### PROMPT 1
Using the press release on the Paola Guzmán Albarracín case, decide whether each statement agrees with the text. Answer yes or no for each, and quote the exact words of the text that decide it.
(a) The Center for Reproductive Rights first brought the case to the Inter-American Commission on Human Rights in September 2006.
(b) Paola learned she was pregnant when she was 16.
(c) The hearing before the Inter-American Court on Human Rights was held in Guayaquil.
### PROMPT 2
Rewrite the stretch of the press release on the Paola Guzmán Albarracín case from "The Center for Reproductive Rights took" through "Albarracin, Paola’s mother.", putting "refusal" in place of "failure" every time it occurs.

### PAGE EXCERPT

Case would establish International Standards to protect girls from coercion and sexual violence in schools
San José- Guayaquil-New York, (PRESS RELEASE)Today, the Center for Reproductive Rights and its local partner, the Centro Ecuatoriano para la Acción y Promoción de la Mujer (CEPAM)- Guayaquil presented the case Paola Guzmán Albarracín v. Ecuador at a hearing before the Inter-American Court on Human Rights in San Jose, Costa Rica. This is the first time the Inter-American Court hears a case of sexual violence against girls in a school setting.
Paola Guzmán Albarracín was an Ecuadorian teenager who was sexually abused by her school’s vice-principal. At age 15, she found out that she was pregnant. The vice-principal solicited Paola to get an abortion in the school’s medical service but the school doctor told her he would only perform the procedure if she had sex with him. In desperation, Paola ingested white phosphorus and told her classmates on her way to school who in turn informed the school authorities. The school, instead of getting immediate medical help for her, asked her to pray for her soul and ask God for forgiveness. Her classmates where only allowed to contact Paola’s mother hours later. Paola’s mother took her to the hospital, but the doctors were not able to save her. She died on Diciembre 13, 2002 at the age of 16.
The Center for Reproductive Rights took the case and first filed before the Inter-American Commission on Human Rights in September 2006 to hold the Ecuadorian State accountable for its failure to follow through with any legal action against the perpetrators; for its failure to address sexual violence in schools; and to ensure access to justice for sexual assault survivors in the future.
“All I want is to get justice for my daughter, I want the State of Ecuador to restore Paola’s name and dignity” said Petita Albarracin, Paola’s mother.
“The Center continues to use the power of the law to ensure that women and girls’ fundamental human rights are recognized and respected around the world” said Nancy Northup, president and CEO of the Center for Reproductive Rights. “We are fighting to bring reparations to Paola’s family, but the outcome of this case will also have groundbreaking impacts for thousands of girls all over Latin America and beyond who face sexual violence at school and who have no access to sexual and reproductive health rights and services.”
Today’s testimony by Petita Albarracín, the lawyers, the many experts, and the Inter-American Commission on Human Rights called upon the Court to recognize that autonomy and consent are vital to sexual and reproductive rights, and to acknowledge that consent can be violated by strong power and age disparities between the victim and the aggressor.
“If successful, the case will also establish international standards that governments in Latin America must comply with to guarantee girls’ and adolescents’ rights in school, to protect them from coercion and sexual violence” said Catalina Martinez Coral, Regional Director for Latin American and Caribbean at the Center for Reproductive Rights. “Paola Guzmán’s case will allow the Inter-American Court on Human Rights to decide on the rights that all women have to autonomy and how this autonomy is the fundamental pillar of our sexual and reproductive rights.”
Data from the Ecuadorian Family Relations and Gender-Based Violence Survey indicates that 32.7% of all women in Ecuador have suffered sexual violence at least once in their lives. According to UNICEF, in Latin America 1.1 million adolescents between the age of 15 and 19 have experienced sexual violence, and 3 out of 10 students between the age of 13 and 15 have experienced sexual harassment in a school environment.
“Paola Guzmán’s case will make Ecuador to be accountable of its international responsibilities on human rights, will make it evaluate its current policies to implement structural changes to prevent, eradicate and sanction harassment and abuse, and implement improvement to guarantee that all girls can go to school in safe conditions and that are heard on all decisions that affect their bodies and their lives”, said Lita Martínez, director of CEPAM-Guayaquil.

### DATA SECTION
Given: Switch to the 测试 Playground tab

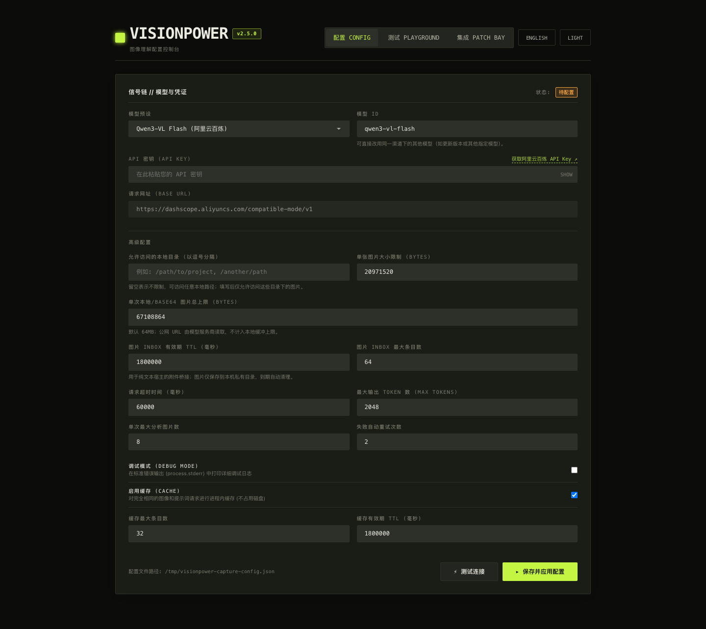Looking at the screenshot, I should coord(413,38).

### WRITTEN RESPONSE 1
(a) Yes: "first filed before the Inter-American Commission on Human Rights in September 2006"
(b) No: "At age 15, she found out that she was pregnant."
(c) No: "at a hearing before the Inter-American Court on Human Rights in San Jose, Costa Rica"

### WRITTEN RESPONSE 2
The Center for Reproductive Rights took the case and first filed before the Inter-American Commission on Human Rights in September 2006 to hold the Ecuadorian State accountable for its refusal to follow through with any legal action against the perpetrators; for its refusal to address sexual violence in schools; and to ensure access to justice for sexual assault survivors in the future.
“All I want is to get justice for my daughter, I want the State of Ecuador to restore Paola’s name and dignity” said Petita Albarracin, Paola’s mother.